(PROBLEM DETAILS):
Please rewrite the records below, replacing "binoculars" with "magnifier" and leaving everything else unchanged.

(PROVIDED MATERIAL):
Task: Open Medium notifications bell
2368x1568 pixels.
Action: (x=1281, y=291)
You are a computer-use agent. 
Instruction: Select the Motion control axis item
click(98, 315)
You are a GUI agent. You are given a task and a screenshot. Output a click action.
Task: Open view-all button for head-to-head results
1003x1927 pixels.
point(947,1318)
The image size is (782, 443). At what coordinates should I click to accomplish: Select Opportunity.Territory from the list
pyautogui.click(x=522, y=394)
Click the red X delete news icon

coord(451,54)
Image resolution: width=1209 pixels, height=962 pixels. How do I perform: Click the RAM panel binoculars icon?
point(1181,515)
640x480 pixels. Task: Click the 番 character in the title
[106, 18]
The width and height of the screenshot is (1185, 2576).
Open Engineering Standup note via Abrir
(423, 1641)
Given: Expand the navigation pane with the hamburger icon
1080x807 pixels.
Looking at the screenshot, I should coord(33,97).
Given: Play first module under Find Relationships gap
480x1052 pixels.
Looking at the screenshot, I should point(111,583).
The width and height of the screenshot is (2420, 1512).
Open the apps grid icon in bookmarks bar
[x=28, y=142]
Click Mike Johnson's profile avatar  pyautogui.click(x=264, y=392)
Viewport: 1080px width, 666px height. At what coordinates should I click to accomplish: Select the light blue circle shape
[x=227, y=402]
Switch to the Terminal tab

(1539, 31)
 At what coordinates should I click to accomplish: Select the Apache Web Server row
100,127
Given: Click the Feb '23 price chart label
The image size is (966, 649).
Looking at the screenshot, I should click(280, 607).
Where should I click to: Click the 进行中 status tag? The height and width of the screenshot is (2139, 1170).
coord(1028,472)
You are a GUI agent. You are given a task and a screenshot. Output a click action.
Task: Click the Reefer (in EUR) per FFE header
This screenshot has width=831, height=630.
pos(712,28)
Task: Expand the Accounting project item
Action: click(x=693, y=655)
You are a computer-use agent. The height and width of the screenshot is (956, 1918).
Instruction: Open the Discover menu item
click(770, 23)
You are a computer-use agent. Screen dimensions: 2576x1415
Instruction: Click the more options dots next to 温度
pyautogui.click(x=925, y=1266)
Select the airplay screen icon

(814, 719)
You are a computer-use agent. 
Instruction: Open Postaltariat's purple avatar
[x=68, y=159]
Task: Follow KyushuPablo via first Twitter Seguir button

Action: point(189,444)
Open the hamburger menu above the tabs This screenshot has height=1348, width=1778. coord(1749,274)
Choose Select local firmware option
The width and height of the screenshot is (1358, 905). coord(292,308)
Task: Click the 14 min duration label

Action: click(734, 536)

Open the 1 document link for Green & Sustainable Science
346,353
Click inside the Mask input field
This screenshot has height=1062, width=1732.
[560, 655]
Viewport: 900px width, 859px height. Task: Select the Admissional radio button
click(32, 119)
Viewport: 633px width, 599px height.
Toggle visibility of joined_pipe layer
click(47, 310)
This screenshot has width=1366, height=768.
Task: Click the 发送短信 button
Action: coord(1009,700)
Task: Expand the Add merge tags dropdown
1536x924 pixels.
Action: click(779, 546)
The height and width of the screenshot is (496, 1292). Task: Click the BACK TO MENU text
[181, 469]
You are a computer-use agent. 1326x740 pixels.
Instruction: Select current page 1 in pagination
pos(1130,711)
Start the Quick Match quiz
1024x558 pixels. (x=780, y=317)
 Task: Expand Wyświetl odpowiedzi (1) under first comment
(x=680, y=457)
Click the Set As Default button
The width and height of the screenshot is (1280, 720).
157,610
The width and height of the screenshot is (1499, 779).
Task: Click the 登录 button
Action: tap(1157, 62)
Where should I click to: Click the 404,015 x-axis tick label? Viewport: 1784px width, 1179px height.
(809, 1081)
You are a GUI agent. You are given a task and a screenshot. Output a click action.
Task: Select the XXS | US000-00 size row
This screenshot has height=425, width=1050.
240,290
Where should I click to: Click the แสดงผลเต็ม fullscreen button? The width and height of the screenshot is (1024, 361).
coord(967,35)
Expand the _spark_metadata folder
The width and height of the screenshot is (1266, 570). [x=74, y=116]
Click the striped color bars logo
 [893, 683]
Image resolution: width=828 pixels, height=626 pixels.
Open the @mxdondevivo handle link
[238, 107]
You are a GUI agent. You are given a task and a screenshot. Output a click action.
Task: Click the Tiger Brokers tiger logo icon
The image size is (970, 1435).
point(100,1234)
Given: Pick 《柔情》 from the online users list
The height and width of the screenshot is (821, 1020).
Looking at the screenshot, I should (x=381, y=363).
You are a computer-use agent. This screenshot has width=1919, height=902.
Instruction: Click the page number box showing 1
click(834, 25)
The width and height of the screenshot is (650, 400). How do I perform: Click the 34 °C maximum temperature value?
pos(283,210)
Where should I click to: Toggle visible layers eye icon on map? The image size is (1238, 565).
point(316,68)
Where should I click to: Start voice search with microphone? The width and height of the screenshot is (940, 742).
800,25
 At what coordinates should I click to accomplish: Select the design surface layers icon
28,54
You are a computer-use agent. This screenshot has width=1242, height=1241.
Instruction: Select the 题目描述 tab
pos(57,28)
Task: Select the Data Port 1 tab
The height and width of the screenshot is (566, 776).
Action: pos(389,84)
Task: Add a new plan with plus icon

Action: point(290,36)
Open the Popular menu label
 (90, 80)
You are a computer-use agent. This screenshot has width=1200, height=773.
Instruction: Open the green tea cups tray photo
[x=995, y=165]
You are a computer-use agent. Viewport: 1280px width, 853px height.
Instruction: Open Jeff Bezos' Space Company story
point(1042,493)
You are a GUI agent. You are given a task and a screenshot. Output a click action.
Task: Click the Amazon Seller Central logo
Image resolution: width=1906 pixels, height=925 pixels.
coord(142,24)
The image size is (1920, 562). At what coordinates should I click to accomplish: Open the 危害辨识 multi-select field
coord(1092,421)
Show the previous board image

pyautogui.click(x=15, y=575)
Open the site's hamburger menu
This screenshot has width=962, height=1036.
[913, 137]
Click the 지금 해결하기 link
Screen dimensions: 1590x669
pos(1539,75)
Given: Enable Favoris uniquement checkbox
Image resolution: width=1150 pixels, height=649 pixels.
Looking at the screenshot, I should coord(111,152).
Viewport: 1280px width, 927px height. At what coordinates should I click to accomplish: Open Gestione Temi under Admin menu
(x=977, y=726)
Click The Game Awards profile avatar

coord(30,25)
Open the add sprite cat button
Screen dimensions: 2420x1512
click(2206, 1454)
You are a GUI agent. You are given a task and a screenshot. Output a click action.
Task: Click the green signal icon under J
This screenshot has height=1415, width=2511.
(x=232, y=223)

(ANSWER BELOW):
Task: Open Medium notifications bell
2368x1568 pixels.
Action: (x=1281, y=291)
You are a computer-use agent. 
Instruction: Select the Motion control axis item
click(98, 315)
You are a GUI agent. You are given a task and a screenshot. Output a click action.
Task: Open view-all button for head-to-head results
1003x1927 pixels.
point(947,1318)
The image size is (782, 443). At what coordinates should I click to accomplish: Select Opportunity.Territory from the list
pyautogui.click(x=522, y=394)
Click the red X delete news icon

coord(451,54)
Image resolution: width=1209 pixels, height=962 pixels. How do I perform: Click the RAM panel magnifier icon?
point(1181,515)
640x480 pixels. Task: Click the 番 character in the title
[106, 18]
The width and height of the screenshot is (1185, 2576).
Open Engineering Standup note via Abrir
(423, 1641)
Given: Expand the navigation pane with the hamburger icon
1080x807 pixels.
Looking at the screenshot, I should coord(33,97).
Given: Play first module under Find Relationships gap
480x1052 pixels.
Looking at the screenshot, I should point(111,583).
The width and height of the screenshot is (2420, 1512).
Open the apps grid icon in bookmarks bar
[x=28, y=142]
Click Mike Johnson's profile avatar  pyautogui.click(x=264, y=392)
Viewport: 1080px width, 666px height. At what coordinates should I click to accomplish: Select the light blue circle shape
[x=227, y=402]
Switch to the Terminal tab

(1539, 31)
 At what coordinates should I click to accomplish: Select the Apache Web Server row
100,127
Given: Click the Feb '23 price chart label
The image size is (966, 649).
Looking at the screenshot, I should click(280, 607).
Where should I click to: Click the 进行中 status tag? The height and width of the screenshot is (2139, 1170).
coord(1028,472)
You are a GUI agent. You are given a task and a screenshot. Output a click action.
Task: Click the Reefer (in EUR) per FFE header
This screenshot has width=831, height=630.
pos(712,28)
Task: Expand the Accounting project item
Action: click(x=693, y=655)
You are a computer-use agent. The height and width of the screenshot is (956, 1918).
Instruction: Open the Discover menu item
click(770, 23)
You are a computer-use agent. Screen dimensions: 2576x1415
Instruction: Click the more options dots next to 温度
pyautogui.click(x=925, y=1266)
Select the airplay screen icon

(814, 719)
You are a computer-use agent. 
Instruction: Open Postaltariat's purple avatar
[x=68, y=159]
Task: Follow KyushuPablo via first Twitter Seguir button

Action: point(189,444)
Open the hamburger menu above the tabs This screenshot has height=1348, width=1778. coord(1749,274)
Choose Select local firmware option
The width and height of the screenshot is (1358, 905). coord(292,308)
Task: Click the 14 min duration label

Action: click(734, 536)

Open the 1 document link for Green & Sustainable Science
346,353
Click inside the Mask input field
This screenshot has height=1062, width=1732.
[560, 655]
Viewport: 900px width, 859px height. Task: Select the Admissional radio button
click(32, 119)
Viewport: 633px width, 599px height.
Toggle visibility of joined_pipe layer
click(47, 310)
This screenshot has width=1366, height=768.
Task: Click the 发送短信 button
Action: coord(1009,700)
Task: Expand the Add merge tags dropdown
1536x924 pixels.
Action: click(779, 546)
The height and width of the screenshot is (496, 1292). Task: Click the BACK TO MENU text
[181, 469]
You are a computer-use agent. 1326x740 pixels.
Instruction: Select current page 1 in pagination
pos(1130,711)
Start the Quick Match quiz
1024x558 pixels. (x=780, y=317)
 Task: Expand Wyświetl odpowiedzi (1) under first comment
(x=680, y=457)
Click the Set As Default button
The width and height of the screenshot is (1280, 720).
157,610
The width and height of the screenshot is (1499, 779).
Task: Click the 登录 button
Action: tap(1157, 62)
Where should I click to: Click the 404,015 x-axis tick label? Viewport: 1784px width, 1179px height.
(809, 1081)
You are a GUI agent. You are given a task and a screenshot. Output a click action.
Task: Select the XXS | US000-00 size row
This screenshot has height=425, width=1050.
240,290
Where should I click to: Click the แสดงผลเต็ม fullscreen button? The width and height of the screenshot is (1024, 361).
coord(967,35)
Expand the _spark_metadata folder
The width and height of the screenshot is (1266, 570). [x=74, y=116]
Click the striped color bars logo
 [893, 683]
Image resolution: width=828 pixels, height=626 pixels.
Open the @mxdondevivo handle link
[238, 107]
You are a GUI agent. You are given a task and a screenshot. Output a click action.
Task: Click the Tiger Brokers tiger logo icon
The image size is (970, 1435).
point(100,1234)
Given: Pick 《柔情》 from the online users list
The height and width of the screenshot is (821, 1020).
Looking at the screenshot, I should (x=381, y=363).
You are a computer-use agent. This screenshot has width=1919, height=902.
Instruction: Click the page number box showing 1
click(834, 25)
The width and height of the screenshot is (650, 400). How do I perform: Click the 34 °C maximum temperature value?
pos(283,210)
Where should I click to: Toggle visible layers eye icon on map? The image size is (1238, 565).
point(316,68)
Where should I click to: Start voice search with microphone? The width and height of the screenshot is (940, 742).
800,25
 At what coordinates should I click to accomplish: Select the design surface layers icon
28,54
You are a computer-use agent. This screenshot has width=1242, height=1241.
Instruction: Select the 题目描述 tab
pos(57,28)
Task: Select the Data Port 1 tab
The height and width of the screenshot is (566, 776).
Action: pos(389,84)
Task: Add a new plan with plus icon

Action: point(290,36)
Open the Popular menu label
 (90, 80)
You are a computer-use agent. This screenshot has width=1200, height=773.
Instruction: Open the green tea cups tray photo
[x=995, y=165]
You are a computer-use agent. Viewport: 1280px width, 853px height.
Instruction: Open Jeff Bezos' Space Company story
point(1042,493)
You are a GUI agent. You are given a task and a screenshot. Output a click action.
Task: Click the Amazon Seller Central logo
Image resolution: width=1906 pixels, height=925 pixels.
coord(142,24)
The image size is (1920, 562). At what coordinates should I click to accomplish: Open the 危害辨识 multi-select field
coord(1092,421)
Show the previous board image

pyautogui.click(x=15, y=575)
Open the site's hamburger menu
This screenshot has width=962, height=1036.
[913, 137]
Click the 지금 해결하기 link
Screen dimensions: 1590x669
pos(1539,75)
Given: Enable Favoris uniquement checkbox
Image resolution: width=1150 pixels, height=649 pixels.
Looking at the screenshot, I should coord(111,152).
Viewport: 1280px width, 927px height. At what coordinates should I click to accomplish: Open Gestione Temi under Admin menu
(x=977, y=726)
Click The Game Awards profile avatar

coord(30,25)
Open the add sprite cat button
Screen dimensions: 2420x1512
click(2206, 1454)
You are a GUI agent. You are given a task and a screenshot. Output a click action.
Task: Click the green signal icon under J
This screenshot has height=1415, width=2511.
(x=232, y=223)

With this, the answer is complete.